According to the police report, officers noticed something was amiss when they saw Johnson swerving in and out of lanes on Interstate 40, so they tried to pull him over.
That’s when Johnson yelled at police that he had to get back to his family and sped away from the traffic stop, exiting the interstate.
Police said Johnson drove down the wrong side of the road, struck a curb and blew out a tire. Then he drove onto a sidewalk, hit a pedestrian and continued on until he finally hit a utility pole, forcing him to stop.
At this point, Johnson ran away from the car crash site, but police were able to catch him.
Johnson told police he’d been drinking tequila, but couldn’t say how much. Police noted that Johnson had alcohol on his breath, bloodshot eyes and staggered during the chase.
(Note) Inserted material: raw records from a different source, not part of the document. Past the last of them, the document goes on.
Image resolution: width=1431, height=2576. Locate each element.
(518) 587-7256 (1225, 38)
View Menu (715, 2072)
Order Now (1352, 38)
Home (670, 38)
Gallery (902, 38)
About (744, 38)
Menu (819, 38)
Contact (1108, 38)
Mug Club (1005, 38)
Johnson told police that “he knew he was blitzed.”
As officers tried to turn off the ignition to the car, they found the severed torso on the floor of the passenger side of the car.
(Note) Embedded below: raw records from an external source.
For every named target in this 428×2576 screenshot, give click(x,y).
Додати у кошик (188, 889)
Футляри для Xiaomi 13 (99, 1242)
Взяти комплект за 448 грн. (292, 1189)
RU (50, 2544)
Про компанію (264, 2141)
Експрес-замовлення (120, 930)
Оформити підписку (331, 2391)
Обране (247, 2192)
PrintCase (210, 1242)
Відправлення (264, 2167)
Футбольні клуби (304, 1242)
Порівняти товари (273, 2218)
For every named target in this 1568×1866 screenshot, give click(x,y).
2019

Johnson told police he switched seats with a passenger.
Police found the other half of the remains and the victim’s wallet on the sidewalk where he was hit.
So the severed torso was driving?
Lunch Break of the Week
Nebraska man arrested masturbating while walking toward Arby’s
A Lincoln, Nebraska, man was arrested for indecent exposure as he was reportedly seen walking toward Arby’s while masturbating.
Officers were called around 8 p.m. to the 2900 block of N 57th Street after multiple witnesses reported a man walking in the street with his penis exposed.
The man was walking towards Arby’s and masturbating, police said.
Officers located the man inside Arby’s and identified him as David Hefner, 38.
Hefner was arrested for public indecency.
Arby’s really does have the meats and so does this guy:
Muncher of the Week
The Kentucky man has eaten nothing but raw meat and even rotten meat for almost a decade
A man who has eaten raw meat for almost ten years and even eats rotten meat says he has never felt healthier.
Eating everything from sheep intestines in the stomach to animal spleen, liver and testicles, Derek Nance lives on a diet that consists almost entirely of raw meat.
Nance has been following his caveman-like diet for almost 10 years and the father of four, who eats raw meat, is safe, even feeding his children the same diet.
But his partner, Joanne Prosser, who was a vegetarian, still doesn’t eat raw meat.
The 35-year-old self-proclaimed carnivore from Lexington, Kentucky, says the only parts of an animal that he will not eat are the hooves and horns.
He eats dicks and assholes, but draws the line at hooves?
WTF? of the Week
Vile woman laughed as she sexually tortured drugged and bound man with sex toy, police say
Jennifer Johnson, 36, apparently laughed throughout the videos as she abused the bound victim with a sex toy in Alabama.
An investigator said: “The victim was physically helpless at the time of the assault.
“He was also bound with duct tape around his mouth, wrists and ankle.”
The footage was found on Johnson’s phone after she was arrested for allegedly driving a stolen car in Northport, Alabama, court files said.
Officers tracked down the man, in his 20s, to a property in the Tuscaloosa suburb of Cottondale.
And they learned he had been under the influence of Gamma Hydroxybutyrate – or GHB.
Johnson reportedly joked during the recordings: “If you scoop out and talk about stealing my homeboy’s truck, this is definitely what I’m going to do to you.”
So she warned him if he did something in the future she would shove a sex toy up his ass while she was shoving a sex toy up his ass? And he was passed out?